Jan-Eric Ståhl

Disturbances in production caused by rupture, cracking and chipping of tool edges are only studied to a limited extent in comparison with the effect of the cutting edge wear. These phenomena are of increasing importance when automation in production is considered. This thesis deals mainly with the deterioration of cutting edges emanating from other sources than wear. By studying the non-wear-related deterioration behavior of cutting tools new ways are found to reduce the related disturbances in production.

\"Spontaneous break-down\" means that the cutting edge instantaneously does not fulfill its task any longer. By determining the balance between the acting load distribution and the response due to the tool properties, the probability of \"spontaneous break-down\" is judged. The guiding factors are principally revealed by cutting tests. The total response effect of the cutting edge properties cannot be determined without considering the load distribution at the same time.

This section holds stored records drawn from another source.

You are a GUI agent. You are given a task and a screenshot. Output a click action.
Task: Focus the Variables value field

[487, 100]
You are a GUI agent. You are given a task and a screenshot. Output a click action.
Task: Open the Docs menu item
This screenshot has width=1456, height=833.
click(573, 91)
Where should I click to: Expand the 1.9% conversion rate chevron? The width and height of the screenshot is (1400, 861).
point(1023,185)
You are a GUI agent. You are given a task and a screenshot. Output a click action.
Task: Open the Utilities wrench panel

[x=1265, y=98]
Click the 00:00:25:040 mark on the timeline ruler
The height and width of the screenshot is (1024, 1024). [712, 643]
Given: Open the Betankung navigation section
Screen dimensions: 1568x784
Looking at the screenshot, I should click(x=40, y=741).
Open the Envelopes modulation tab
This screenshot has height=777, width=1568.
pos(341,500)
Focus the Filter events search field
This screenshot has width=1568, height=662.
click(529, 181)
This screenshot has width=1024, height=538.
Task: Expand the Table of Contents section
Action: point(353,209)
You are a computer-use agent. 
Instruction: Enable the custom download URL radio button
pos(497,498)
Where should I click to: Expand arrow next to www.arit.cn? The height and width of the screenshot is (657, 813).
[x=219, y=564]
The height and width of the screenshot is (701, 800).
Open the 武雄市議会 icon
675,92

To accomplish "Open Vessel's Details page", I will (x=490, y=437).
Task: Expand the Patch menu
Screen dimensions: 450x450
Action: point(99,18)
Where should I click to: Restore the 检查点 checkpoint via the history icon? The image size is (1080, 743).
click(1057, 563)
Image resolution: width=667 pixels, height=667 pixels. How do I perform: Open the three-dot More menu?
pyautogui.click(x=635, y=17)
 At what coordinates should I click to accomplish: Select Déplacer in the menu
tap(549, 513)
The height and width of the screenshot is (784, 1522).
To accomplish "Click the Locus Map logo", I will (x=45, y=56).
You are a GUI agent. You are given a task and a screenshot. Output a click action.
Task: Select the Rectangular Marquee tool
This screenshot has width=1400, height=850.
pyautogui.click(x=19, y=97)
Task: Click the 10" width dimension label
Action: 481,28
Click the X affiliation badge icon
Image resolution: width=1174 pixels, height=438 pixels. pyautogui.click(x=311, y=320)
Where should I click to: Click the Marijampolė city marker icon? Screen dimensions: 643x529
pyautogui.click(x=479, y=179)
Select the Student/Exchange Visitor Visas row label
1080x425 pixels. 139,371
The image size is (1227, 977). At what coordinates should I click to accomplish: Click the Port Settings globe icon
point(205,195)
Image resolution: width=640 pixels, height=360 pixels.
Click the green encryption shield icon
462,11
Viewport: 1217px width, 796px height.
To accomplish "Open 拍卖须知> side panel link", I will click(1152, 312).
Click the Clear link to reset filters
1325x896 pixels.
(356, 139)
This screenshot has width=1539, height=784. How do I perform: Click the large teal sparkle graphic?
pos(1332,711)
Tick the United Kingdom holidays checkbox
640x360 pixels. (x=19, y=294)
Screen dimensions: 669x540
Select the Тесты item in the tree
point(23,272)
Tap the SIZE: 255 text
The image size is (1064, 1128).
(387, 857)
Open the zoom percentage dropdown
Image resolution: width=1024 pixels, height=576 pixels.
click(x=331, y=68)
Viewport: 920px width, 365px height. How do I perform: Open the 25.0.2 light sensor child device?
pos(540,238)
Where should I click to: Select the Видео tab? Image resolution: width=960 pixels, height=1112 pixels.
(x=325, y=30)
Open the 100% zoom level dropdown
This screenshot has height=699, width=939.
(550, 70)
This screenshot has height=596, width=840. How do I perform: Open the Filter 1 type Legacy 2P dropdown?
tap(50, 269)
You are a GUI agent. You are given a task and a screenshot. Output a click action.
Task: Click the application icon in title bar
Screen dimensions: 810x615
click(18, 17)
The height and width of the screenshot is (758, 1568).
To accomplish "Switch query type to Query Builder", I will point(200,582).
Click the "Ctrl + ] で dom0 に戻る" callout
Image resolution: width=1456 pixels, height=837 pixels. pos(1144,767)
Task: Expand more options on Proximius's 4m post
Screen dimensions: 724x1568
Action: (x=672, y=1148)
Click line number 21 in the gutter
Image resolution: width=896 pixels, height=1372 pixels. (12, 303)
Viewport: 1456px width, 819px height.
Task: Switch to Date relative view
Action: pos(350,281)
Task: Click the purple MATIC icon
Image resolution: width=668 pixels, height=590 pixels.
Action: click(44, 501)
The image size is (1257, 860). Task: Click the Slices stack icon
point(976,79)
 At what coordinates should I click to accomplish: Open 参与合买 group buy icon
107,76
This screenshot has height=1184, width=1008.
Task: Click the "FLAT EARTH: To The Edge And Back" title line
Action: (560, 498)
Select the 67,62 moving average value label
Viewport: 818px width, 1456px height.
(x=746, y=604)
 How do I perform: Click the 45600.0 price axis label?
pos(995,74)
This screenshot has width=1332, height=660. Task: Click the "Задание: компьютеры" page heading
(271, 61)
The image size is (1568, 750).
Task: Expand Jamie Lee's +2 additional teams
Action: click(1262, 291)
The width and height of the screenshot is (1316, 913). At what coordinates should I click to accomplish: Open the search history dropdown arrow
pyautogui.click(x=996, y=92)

Theories and measuring methods are developed which enables to study the balance between the load distribution and the cutting edge property behavior. The load distribution and the property behavior have been determined under well defined conditions, which give the possibility of predicting \"spontaneous break-down\".

The theories put forward may be used to develop tool materials and edge geometries and to judge the machinability of the work material.

The results obtained are used as a basis for developing tool monitoring systems. Further research should be directed towards analysis of the three-dimensional load distribution and also to the study of transient temperature- and stressfields.